VOTRE TÂCHE: Dans l'extrait sur la folie, remplacez « folie » par « déraison » et recopiez le passage allant de « L’Invité : mardi » jusqu'à « de votre livre. » inclus.

EXTRAIT DU TEXTE:
L’Invité : mardi 8 novembre 2005

Christian Fierens pour le livre "Comment penser la folie ? essai pour une méthode" Editions érès Présentation par Jacqueline Massola

 

Votre invitation a un genre radical : « Il s’agirait de reconnaître la possibilité de notre propre grain de folie » et « de rester ouvert à la question de la folie »
Je souhaite présenter les enjeux de votre livre.
Votre livre, admirablement articulé, est dépourvu de ce qu’on appelle « vignette clinique », censée agrémenter ce genre de littérature. Il n’y en a qu’un, qui, clairement vous concerne. Un tout-à-fait essentiel puisqu’il vous situe. Il vous situe au plus près de votre conception de l’objet « a ». De l’objet que je ne puis nommer « a » puisque jamais vous ne le nommez ainsi.

 

Essentiellement, là où nous est servie la psychose comme réalité, comme fait donné, vous nous invitez à, nécessairement,  penser la folie.
Un des antécédents majeurs de cette affaire est patent dans vos références : toujours affleure « D’une question préliminaire à tout traitement de la psychose ». Une autre possible référence (Foucault) est, pour le moins plus discrète.

Vous reprenez donc ce fil. Ca ne va pas sans un remuement général de la pensée. C’est donc une lecture qui n’est pas de tout repos. J’ai pris la précaution de cueillir quelques citations, histoire de vous en faire résonner la frappe :
« Il s’agit de mettre en question la réalité de la psychose au profit d’une pensée de la folie »

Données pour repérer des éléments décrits
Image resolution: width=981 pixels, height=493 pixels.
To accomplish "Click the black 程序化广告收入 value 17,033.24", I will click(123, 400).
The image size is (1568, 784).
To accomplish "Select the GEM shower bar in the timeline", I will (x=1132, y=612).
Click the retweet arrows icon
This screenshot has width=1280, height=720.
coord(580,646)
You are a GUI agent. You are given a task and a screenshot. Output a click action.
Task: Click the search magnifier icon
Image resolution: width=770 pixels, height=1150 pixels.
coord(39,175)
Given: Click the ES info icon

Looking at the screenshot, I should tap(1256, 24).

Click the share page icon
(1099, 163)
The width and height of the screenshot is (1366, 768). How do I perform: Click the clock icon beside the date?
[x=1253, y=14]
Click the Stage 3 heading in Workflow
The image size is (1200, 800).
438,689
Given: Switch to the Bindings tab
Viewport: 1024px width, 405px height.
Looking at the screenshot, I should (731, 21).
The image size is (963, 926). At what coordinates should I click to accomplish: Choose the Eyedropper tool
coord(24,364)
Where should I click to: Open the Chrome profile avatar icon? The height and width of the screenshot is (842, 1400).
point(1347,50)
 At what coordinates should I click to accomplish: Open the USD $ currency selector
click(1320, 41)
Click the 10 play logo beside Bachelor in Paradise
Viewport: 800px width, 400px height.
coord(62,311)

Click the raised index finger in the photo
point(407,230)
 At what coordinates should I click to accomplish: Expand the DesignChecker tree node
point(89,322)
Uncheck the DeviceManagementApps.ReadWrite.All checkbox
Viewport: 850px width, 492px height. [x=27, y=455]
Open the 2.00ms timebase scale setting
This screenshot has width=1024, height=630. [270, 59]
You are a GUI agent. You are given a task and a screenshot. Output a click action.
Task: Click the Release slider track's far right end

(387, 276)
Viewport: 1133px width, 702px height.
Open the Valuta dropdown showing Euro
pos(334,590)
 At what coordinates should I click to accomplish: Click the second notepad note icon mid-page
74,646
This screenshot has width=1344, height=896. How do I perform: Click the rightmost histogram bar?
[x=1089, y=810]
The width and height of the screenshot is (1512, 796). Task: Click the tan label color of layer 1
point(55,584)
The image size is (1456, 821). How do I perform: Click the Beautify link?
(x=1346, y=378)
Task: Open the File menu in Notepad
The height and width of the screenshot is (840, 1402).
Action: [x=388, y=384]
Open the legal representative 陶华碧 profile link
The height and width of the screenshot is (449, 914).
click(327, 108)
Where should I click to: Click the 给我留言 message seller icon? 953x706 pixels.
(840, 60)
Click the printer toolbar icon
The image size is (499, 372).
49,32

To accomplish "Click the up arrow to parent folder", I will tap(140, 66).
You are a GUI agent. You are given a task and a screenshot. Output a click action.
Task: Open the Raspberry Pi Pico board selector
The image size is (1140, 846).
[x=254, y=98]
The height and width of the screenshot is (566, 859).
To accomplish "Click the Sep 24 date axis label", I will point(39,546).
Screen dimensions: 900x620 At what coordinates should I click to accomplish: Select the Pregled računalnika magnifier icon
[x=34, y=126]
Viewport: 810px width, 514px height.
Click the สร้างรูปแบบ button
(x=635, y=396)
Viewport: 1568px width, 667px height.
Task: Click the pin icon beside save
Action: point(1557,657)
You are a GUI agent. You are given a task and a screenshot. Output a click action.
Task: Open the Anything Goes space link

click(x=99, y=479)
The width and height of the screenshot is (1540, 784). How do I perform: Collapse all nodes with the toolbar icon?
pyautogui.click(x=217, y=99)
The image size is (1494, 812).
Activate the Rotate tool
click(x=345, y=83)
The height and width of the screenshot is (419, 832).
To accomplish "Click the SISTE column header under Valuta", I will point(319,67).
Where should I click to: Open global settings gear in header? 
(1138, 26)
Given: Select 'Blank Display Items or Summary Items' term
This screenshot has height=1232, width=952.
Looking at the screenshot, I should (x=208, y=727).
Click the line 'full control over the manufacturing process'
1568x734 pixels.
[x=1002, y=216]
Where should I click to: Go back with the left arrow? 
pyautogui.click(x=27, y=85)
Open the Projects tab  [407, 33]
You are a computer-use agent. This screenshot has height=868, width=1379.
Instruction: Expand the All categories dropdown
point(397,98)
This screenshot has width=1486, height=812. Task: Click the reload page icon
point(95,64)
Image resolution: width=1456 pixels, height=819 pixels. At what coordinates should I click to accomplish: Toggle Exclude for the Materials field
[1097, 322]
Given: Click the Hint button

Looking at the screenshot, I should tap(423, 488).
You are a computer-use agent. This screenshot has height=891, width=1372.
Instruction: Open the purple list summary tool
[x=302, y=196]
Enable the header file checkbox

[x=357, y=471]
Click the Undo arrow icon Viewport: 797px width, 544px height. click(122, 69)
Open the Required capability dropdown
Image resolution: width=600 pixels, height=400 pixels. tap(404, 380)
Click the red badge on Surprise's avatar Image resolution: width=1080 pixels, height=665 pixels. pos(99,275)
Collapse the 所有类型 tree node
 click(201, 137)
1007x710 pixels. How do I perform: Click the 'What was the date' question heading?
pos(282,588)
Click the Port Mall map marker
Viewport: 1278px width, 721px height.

EXERCICE CORRIGÉ:
L’Invité : mardi 8 novembre 2005

Christian Fierens pour le livre "Comment penser la déraison ? essai pour une méthode" Editions érès Présentation par Jacqueline Massola

 

Votre invitation a un genre radical : « Il s’agirait de reconnaître la possibilité de notre propre grain de déraison » et « de rester ouvert à la question de la déraison »
Je souhaite présenter les enjeux de votre livre.